Le partenaire masculin, n’était deux-trois échappées belles, y tient l’emploi traditionnel de danseur-porteur ou de danseur-poseur. La femme, incarnée par la virtuose Amanda Lana le soir où nous y étions, a le beau rôle. Comme si le duo intermittent ne formait, en réalité, qu’une seule et unique variation d’un peu plus d’une demi-heure, compte tenu de l’accompagnement musical choisi par la chorégraphe qui est l’enregistrement au tempo adagio de 1973 du partisan de la musique sérielle, Pierre Boulez, dirigeant l’orchestre philharmonique de New York. Plus de trente minutes, pour un solo, cela peut paraître long. D’autant que peu de rebondissements ou de développements ne viennent relancer la dramaturgie. La première partie d’un ballet qui commence en silence vaut à elle seule le déplacement.  

Du tragique on passe sans transition au comique avec la pièce de Mercedes Dassy au titre saugrenu déjà mentionné. La nuance n’est plus de mise. Tout est poussé à l’extrême, que ce soit le niveau sonore, les éclairages de deux batteries de néons clignotants aveuglant les spectateurs les plus sensibles, les maquillages outrés, les mouvements rampants, les gambettes écartées de créatures s’offrant à qui veut et les tenues cabaretières des cinq interprètes ayant pour but d’émoustiller la clientèle.

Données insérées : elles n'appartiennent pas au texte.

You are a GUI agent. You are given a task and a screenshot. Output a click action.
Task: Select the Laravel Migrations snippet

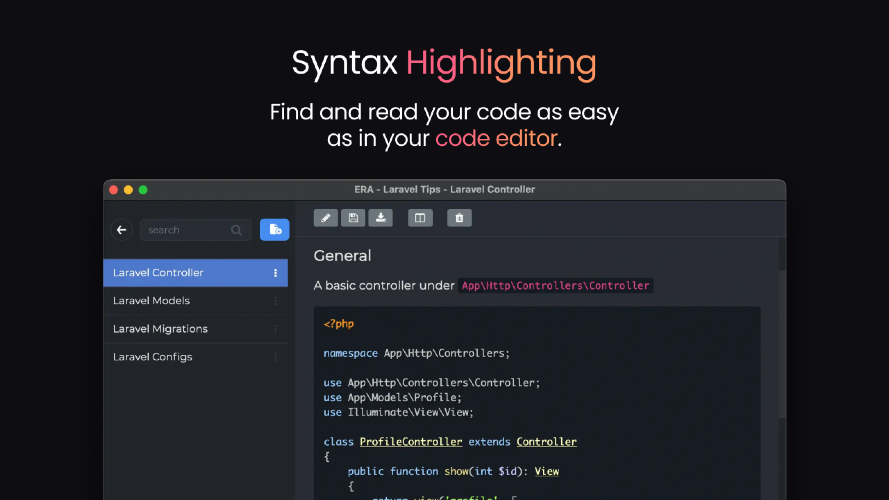(x=196, y=329)
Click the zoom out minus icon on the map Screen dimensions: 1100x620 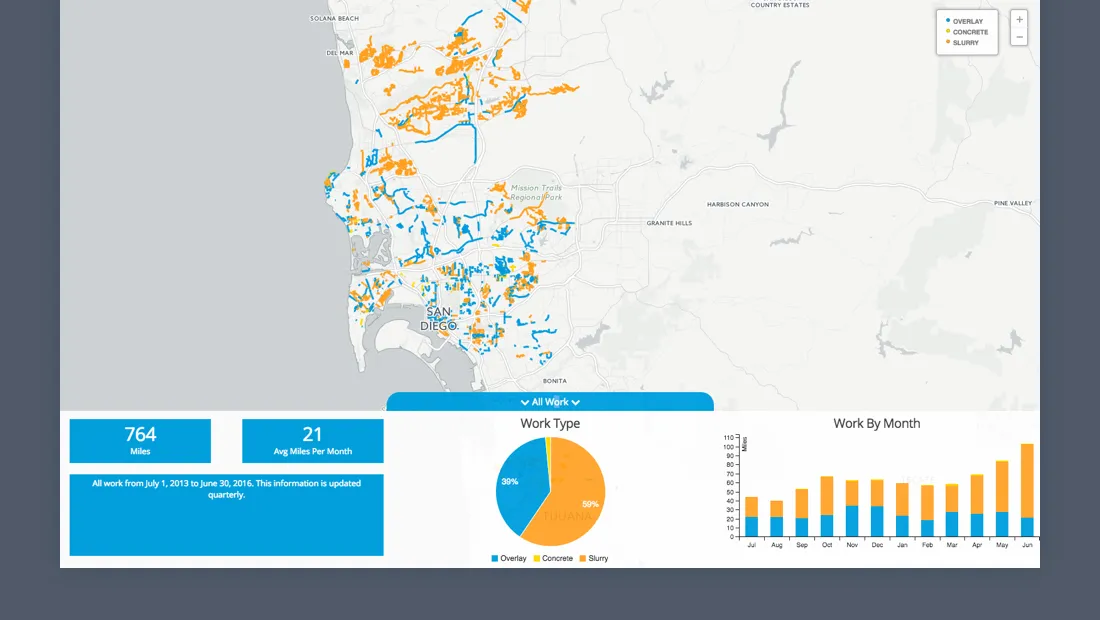[x=1019, y=37]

On en passe et des meilleurs – façon de parler. Il faut reconnaître que la pièce s’est taillée un franc succès auprès du public.

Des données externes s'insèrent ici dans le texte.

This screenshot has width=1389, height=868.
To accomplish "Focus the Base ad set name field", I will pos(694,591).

Galerie photo © Marc Domage
 

Avec WE NEED SILENCE, Katerina Andreou n’a pas voulu faire « futuriste » mais, simplement, contemporain. Elle utilise pour cela, au mieux d’après nous, les dimensions d’un plateau mis à nu – sa largeur, sa profondeur et, surtout, sa hauteur, avec des cintres qui, exhibés, participent de la scénographie. Celle-ci est complétée par deux estrades ou mini-scènes éclairées par deux rangées de 18 projecteurs carrés choisis par Yannick Fouassier. L’usage dispensable de fumigènes permet aux danseurs non de respirer mais, au signal sonore coupant cut la B.O., de faire de courtes pauses.

Galerie photo © Marc Domage
 

La danse relève de ce qu’il est convenu d’appeler le jumpstyle, une tendance aux origines belges, comme les deux pièces précédentes. Ce courant a inspiré (La)Horde à ses débuts, à l’époque de To Da Bone (2017), peut-être même un peu avant. Ces mouvements bissés ad lib, exécutés prestissimo font penser aux exercices de cardio training, à la zumba, au Workout jadis pratiqué par Jane Fonda et à la Gym Tonic de Véronique et Davina. Une danseuse mène la danse dans un long solo inaugural qui rappelle la course sur place, une heure durant, d’Almudena Maldonado dans Last Work d’Ohad Naharin [lire notre critique] . La techno hardcore composée par Katerina Andreou et Éric Yvelin rythme l’écoulement et motive, s’il le fallait, les douze membres du corps de ballet. Le résultat est on ne peut plus convaincant.

Nicolas Villodre
Vu le 9 septembre 2025 à l’Opéra de Lyon.